Une enquête menée par l’Éducation nationale en 2023 a indiqué qu’en moyenne, plus d’un élève par classe déclarait être victime de harcèlement scolaire.
Il est aujourd’hui protéiforme et recouvre des comportements répétés de violence verbale, physique, psychologique ou numérique portant atteinte au principe fondamental de respect des droits de l’enfant. Ses conséquences sont lourdes : décrochage scolaire, troubles anxieux, dépressifs, isolement social et dans les situations les plus dramatiques, des passages à l’acte suicidaire.
De nombreuses études sont menées chaque année et les données disponibles confirment l’ampleur et l’aggravation du phénomène.
Selon le baromètre annuel de l’association e‑Enfance, publié en octobre 2025, 37 % des jeunes de 6 à 18 ans déclarent en avoir été les victimes, soit près de deux jeunes sur cinq.
Parmi eux, 35 % sont concernés dès l’école primaire, un chiffre alarmant en hausse de onze points par rapport à l’année dernière. Si le harcèlement se produit toujours et encore dans la cour de récréation, il se poursuit désormais à la maison, sur les téléphones et les réseaux sociaux.
Car malgré l’interdiction d’inscription avant 13 ans, 65 % des enfants en primaire déclarent déjà utiliser les réseaux sociaux. WhatsApp est la plateforme la plus citée (41 % des cas de harcèlement) souvent utilisée dans le cadre de groupes de classe, où se multiplient moqueries et exclusions.

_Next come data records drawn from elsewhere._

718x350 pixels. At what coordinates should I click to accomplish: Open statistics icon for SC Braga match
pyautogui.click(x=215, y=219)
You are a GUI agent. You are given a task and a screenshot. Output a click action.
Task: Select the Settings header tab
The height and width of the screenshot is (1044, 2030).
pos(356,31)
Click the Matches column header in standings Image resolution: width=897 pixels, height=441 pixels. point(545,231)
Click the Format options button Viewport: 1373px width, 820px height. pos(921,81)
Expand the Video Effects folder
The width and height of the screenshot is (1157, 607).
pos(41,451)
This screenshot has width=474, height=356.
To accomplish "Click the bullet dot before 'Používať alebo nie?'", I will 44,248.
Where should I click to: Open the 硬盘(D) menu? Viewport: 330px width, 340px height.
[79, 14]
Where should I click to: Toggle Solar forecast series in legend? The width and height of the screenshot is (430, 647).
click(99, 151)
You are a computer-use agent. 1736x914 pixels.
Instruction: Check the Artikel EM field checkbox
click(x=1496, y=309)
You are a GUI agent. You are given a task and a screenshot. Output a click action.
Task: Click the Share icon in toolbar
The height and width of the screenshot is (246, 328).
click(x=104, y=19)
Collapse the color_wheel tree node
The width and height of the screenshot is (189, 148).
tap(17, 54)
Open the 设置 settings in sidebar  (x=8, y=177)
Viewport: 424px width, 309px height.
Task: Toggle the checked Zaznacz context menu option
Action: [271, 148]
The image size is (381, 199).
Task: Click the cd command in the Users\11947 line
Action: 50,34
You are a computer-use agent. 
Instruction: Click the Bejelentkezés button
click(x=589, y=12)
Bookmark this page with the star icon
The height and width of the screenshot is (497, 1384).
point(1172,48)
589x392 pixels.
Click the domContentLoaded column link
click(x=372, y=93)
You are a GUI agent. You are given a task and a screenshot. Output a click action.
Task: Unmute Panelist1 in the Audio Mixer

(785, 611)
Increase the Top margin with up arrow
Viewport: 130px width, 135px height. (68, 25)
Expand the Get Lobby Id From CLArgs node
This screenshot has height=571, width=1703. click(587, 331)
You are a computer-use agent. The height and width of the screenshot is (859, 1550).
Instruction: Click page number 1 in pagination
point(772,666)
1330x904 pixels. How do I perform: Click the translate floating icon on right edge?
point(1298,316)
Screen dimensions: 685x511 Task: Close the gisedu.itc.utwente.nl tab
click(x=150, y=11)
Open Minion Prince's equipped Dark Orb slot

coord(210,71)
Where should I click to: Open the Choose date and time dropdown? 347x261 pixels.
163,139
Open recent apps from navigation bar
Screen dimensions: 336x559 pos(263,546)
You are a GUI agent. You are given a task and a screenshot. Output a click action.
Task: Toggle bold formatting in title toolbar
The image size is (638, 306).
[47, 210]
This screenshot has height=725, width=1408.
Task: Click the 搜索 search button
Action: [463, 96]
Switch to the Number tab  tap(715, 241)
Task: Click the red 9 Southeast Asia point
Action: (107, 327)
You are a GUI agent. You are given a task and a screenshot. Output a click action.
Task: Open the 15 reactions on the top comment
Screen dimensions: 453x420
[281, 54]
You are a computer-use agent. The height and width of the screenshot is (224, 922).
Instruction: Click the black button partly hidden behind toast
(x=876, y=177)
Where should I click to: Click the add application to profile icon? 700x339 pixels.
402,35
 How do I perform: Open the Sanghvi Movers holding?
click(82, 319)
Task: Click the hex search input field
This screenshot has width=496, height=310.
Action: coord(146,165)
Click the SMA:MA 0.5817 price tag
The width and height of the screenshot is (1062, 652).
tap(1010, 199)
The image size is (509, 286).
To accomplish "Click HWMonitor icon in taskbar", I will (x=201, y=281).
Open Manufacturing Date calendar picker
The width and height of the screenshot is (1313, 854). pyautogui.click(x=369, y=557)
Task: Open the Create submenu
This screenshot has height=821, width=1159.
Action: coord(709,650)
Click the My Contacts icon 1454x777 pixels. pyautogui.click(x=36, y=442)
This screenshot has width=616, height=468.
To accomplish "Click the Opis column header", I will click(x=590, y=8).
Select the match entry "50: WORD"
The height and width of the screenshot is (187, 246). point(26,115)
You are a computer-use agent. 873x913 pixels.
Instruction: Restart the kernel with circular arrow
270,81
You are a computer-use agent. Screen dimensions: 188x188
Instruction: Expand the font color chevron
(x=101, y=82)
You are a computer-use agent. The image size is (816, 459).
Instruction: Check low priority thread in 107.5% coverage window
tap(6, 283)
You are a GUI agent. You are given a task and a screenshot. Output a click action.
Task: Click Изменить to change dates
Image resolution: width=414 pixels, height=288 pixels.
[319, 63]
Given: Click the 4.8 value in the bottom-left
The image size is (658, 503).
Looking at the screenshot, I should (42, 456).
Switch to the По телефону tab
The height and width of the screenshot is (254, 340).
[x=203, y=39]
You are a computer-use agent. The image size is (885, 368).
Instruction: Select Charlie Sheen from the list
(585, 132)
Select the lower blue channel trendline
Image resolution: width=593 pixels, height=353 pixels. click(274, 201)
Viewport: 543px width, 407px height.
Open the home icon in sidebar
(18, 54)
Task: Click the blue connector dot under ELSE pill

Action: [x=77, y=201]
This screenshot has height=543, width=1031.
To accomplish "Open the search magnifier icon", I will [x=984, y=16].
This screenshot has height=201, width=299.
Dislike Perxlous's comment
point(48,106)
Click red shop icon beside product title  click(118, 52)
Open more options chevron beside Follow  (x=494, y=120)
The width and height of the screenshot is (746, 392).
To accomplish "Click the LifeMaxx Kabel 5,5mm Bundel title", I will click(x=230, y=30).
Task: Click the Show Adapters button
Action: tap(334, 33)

Ces chiffres représentent plusieurs centaines de milliers d’élèves chaque année et sont corroborés par les évaluations internationales : l’enquête PISA 2022 indique que 9,1 % des élèves français de 15 ans déclarent subir régulièrement des situations de harcèlement, un niveau supérieur à la moyenne des pays de l’Organisation de coopération et de développement économiques (OCDE).
Le harcèlement scolaire constitue ainsi un enjeu majeur de santé publique dont l’impact dépasse le cadre strictement éducatif et engage la responsabilité collective de la Nation.
Malgré les actions engagées ces dernières années, le harcèlement scolaire demeure insuffisamment détecté et signalé.
Les associations en charge de la protection de l’enfance alertent sur le fait que les victimes peinent encore trop souvent à être entendues et accompagnées, tandis que les personnels éducatifs et les familles manquent parfois de moyens et de formation pour y faire face efficacement.
Malgré la montée en puissance des politiques publiques de lutte contre le harcèlement scolaire, notamment à travers le dispositif pHARe, les campagnes nationales de sensibilisation et le renforcement du cadre juridique, les outils existants présentent plusieurs limites structurelles, opérationnelles et évaluatives qui entravent leur pleine efficacité.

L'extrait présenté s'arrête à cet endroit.